I doubled back in my configurations last year with my Premier 1 Poultry Plus 48" netting, no problem. Check it with the meter (you have a meter?), you'll see it's fine, as long as the hot wires (everything except the bottom-most horizontal wire is hot on this brand) don't lay on the grass at all. In fact I bunched it up twice as I recall, sort of piling it all together on it's own posts, gently looping the top and side wires, and sometimes using an extra Fiber-Tuff post to help hang the extra fencing at the right height.

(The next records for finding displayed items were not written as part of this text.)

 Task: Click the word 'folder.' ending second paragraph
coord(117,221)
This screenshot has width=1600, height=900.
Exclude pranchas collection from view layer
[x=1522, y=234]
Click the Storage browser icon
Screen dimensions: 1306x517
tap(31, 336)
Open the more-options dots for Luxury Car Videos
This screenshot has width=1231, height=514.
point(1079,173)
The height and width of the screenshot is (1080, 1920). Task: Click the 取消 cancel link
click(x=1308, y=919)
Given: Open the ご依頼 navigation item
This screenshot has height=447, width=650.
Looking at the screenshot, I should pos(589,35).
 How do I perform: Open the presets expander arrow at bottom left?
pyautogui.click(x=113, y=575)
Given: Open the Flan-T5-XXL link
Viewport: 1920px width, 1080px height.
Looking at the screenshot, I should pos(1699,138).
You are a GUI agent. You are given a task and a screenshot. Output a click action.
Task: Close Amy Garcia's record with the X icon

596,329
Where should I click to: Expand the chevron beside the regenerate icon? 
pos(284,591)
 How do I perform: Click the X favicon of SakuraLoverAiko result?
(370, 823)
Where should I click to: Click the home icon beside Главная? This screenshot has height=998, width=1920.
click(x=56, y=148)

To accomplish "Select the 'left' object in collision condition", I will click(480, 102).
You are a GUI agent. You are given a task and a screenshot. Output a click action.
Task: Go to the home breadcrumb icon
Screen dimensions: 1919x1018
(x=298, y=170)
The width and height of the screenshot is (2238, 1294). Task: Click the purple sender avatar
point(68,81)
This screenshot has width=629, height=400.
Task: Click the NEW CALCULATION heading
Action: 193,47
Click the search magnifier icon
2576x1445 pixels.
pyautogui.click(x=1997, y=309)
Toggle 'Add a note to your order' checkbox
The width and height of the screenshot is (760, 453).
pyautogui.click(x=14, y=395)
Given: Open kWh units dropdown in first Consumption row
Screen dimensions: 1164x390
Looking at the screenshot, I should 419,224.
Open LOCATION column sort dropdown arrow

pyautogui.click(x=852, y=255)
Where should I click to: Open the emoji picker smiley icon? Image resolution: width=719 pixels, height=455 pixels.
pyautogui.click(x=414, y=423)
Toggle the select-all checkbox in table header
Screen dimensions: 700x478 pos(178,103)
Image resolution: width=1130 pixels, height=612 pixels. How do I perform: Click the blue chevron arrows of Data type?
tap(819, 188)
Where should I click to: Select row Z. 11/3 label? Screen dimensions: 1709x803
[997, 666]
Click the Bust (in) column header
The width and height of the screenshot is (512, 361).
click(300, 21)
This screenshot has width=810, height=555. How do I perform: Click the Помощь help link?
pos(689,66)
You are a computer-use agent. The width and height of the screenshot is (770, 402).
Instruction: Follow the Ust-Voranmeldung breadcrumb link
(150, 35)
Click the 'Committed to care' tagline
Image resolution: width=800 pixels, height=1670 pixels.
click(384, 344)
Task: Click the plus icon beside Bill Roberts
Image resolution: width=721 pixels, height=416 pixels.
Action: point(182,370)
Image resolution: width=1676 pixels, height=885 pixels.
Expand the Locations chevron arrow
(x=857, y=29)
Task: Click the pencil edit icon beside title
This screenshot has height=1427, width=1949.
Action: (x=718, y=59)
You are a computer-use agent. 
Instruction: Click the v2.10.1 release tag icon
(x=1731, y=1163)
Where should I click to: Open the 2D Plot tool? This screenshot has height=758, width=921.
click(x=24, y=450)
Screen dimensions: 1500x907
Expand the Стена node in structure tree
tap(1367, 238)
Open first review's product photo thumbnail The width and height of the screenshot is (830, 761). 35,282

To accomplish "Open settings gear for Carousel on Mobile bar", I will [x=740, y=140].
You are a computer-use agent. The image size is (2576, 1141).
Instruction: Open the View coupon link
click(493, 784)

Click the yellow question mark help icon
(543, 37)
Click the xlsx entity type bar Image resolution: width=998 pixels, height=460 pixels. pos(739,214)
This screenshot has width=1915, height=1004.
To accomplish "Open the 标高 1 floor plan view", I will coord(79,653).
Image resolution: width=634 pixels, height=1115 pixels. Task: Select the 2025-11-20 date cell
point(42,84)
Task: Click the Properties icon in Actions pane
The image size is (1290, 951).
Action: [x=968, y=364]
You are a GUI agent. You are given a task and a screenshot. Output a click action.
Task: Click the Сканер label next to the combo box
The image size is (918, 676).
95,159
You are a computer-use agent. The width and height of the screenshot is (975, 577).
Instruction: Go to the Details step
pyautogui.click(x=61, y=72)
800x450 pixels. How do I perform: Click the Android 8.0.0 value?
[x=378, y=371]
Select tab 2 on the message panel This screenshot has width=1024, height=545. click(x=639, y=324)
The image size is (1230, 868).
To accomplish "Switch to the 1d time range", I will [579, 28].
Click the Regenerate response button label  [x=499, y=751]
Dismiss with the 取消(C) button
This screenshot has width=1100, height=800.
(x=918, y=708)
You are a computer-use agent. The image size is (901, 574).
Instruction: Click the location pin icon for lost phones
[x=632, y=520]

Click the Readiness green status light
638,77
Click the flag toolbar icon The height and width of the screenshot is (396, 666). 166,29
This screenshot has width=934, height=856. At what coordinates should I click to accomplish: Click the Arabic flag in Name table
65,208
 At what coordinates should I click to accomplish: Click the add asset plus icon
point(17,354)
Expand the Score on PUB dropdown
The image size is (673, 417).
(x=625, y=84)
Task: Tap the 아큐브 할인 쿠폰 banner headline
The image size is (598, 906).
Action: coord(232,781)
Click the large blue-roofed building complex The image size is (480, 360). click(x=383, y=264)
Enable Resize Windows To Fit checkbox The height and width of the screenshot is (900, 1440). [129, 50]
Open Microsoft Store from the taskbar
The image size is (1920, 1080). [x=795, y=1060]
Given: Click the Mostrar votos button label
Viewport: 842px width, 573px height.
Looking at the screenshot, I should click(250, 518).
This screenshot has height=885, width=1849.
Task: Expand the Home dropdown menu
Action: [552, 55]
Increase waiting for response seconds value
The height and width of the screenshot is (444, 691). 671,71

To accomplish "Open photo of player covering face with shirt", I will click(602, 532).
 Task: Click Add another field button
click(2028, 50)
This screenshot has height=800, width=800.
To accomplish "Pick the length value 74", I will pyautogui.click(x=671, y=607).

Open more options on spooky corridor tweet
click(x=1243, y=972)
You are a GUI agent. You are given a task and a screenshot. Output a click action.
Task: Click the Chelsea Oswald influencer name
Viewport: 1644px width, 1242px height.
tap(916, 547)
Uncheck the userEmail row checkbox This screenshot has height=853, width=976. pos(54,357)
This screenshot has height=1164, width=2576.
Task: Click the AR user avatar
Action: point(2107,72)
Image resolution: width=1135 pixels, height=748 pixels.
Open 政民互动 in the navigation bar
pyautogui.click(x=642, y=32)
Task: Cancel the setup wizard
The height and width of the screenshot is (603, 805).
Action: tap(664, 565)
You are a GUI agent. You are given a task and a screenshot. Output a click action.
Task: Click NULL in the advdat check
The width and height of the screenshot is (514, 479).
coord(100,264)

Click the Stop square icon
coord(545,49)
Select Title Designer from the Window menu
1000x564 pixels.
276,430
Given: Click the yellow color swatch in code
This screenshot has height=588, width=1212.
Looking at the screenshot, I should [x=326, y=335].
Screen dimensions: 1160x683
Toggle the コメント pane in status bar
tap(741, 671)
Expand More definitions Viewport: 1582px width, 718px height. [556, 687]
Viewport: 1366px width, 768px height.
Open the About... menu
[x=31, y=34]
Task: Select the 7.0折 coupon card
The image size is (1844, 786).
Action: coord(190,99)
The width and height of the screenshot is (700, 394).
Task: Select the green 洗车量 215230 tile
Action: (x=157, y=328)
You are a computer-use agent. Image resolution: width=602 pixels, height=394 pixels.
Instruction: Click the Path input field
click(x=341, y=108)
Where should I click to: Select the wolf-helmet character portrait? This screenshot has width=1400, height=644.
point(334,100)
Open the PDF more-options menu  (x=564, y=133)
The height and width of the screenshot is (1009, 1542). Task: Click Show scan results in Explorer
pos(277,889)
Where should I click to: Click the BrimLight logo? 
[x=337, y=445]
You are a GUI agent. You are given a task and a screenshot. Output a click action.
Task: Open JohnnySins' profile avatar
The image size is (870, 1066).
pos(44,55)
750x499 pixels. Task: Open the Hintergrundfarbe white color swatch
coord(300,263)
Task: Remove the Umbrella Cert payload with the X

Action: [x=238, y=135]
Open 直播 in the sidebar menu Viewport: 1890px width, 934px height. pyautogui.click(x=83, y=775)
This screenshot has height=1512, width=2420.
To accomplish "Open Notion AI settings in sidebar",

Depending on your setup - the size of the battery and solar charger and what it puts out- that determines the length of fencing you can run on it. I have their IntelliShock 60 solar thing. I think it is 0.5 joules. I think it can run a max of 350 feet of 48" fencing, I asked on the phone once for what I had. Of course, the longer it is, the greater the chance a cumulative draw of any grass or weeds that touch any hot wires will lower the zap level.
The zaps have their own timing. Just like jumping rope you can gauge it and work with the netting in short bits without turning off the energizer if you have to. I have hand-weeded that way when I was quite far away from the energizer and happened to see a weed. Also, you can hold the post in between the hot wires. You can hold the vertical wires. You can wear dry leather gloves too and that is quite good. For access right now I made a cloth loop from the end fence post to a big FiberTuff post, and the net posts are flexible, so I unloop the big post, and step through in between zaps by gently pulling it away. Sometimes my butt gets a little zap through my pants! But not a big deal. I just make sure my cell phone is not near the fence side. I also bought a gate I'll install again for the main summer area, they work very well and are one-handed.
Emergency access - in an emergency you won't care, and it won't matter. You will not be injured or seriously hurt. You might get lucky and blast through the net in between zaps. Anyway, if you are wearing clogs or boots or sneakers, so are not making a good ground, you are fairly well protected from any serious zaps. (I have felt both - wet feet, wet hands and hot wires gives a real good one, but not enough that I wouldn't continue through in an emergency.) Do not lay down on the hot net, or place your neck or head on the hot wires, and you should be fine. I suppose if you have a pacemaker there might be special guidance.
Edit to add: I bunched up when I was going through areas of lots of rocks and the step-in posts were tough to do, there'd be great soil and then a rock, darn! Sometimes I used a tent pin to drive holes first. So if I didn't need the extra length I bunched rather than keep setting posts for no reason.